[Start of Exercise data]

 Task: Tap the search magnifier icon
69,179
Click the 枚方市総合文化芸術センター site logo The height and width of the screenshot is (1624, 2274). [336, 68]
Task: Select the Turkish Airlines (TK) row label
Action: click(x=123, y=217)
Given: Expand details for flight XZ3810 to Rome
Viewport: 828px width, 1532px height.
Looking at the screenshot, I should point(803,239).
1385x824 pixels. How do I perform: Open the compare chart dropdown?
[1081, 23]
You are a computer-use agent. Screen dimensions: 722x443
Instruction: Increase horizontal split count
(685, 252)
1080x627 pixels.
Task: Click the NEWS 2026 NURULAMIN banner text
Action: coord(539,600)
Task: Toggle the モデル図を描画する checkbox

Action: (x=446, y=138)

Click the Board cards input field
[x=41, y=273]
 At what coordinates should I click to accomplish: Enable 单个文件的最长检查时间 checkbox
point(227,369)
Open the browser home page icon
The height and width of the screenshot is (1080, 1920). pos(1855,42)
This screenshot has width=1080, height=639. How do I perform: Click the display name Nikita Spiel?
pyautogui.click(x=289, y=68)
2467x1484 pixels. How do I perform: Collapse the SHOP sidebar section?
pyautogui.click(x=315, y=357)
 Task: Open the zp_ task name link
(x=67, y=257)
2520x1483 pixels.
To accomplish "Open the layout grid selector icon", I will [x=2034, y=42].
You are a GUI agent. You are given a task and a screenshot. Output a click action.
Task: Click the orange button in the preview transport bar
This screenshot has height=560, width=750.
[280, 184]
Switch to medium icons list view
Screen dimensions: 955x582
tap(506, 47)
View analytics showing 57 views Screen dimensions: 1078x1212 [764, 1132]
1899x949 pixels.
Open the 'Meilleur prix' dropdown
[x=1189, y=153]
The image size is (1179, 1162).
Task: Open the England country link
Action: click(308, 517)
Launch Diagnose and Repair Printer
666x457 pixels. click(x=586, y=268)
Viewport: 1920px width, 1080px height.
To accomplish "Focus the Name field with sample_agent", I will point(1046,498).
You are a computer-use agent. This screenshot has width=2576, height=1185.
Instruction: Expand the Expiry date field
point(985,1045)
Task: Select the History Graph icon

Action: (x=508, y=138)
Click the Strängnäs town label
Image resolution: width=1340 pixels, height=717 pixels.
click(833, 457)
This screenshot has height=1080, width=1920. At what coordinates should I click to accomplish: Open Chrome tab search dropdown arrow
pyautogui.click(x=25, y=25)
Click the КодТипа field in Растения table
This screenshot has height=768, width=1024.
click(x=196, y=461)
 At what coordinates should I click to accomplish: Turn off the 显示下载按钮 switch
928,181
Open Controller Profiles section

[End of Exercise data]

*What is asked:*
Reproduce the listing lines verbatim, everything from the line containing "1385x824 pixels. How" down to the line containing "point(227,369)", both included.

*Written solution:*
1385x824 pixels. How do I perform: Open the compare chart dropdown?
[1081, 23]
You are a computer-use agent. Screen dimensions: 722x443
Instruction: Increase horizontal split count
(685, 252)
1080x627 pixels.
Task: Click the NEWS 2026 NURULAMIN banner text
Action: coord(539,600)
Task: Toggle the モデル図を描画する checkbox

Action: (x=446, y=138)

Click the Board cards input field
[x=41, y=273]
 At what coordinates should I click to accomplish: Enable 单个文件的最长检查时间 checkbox
point(227,369)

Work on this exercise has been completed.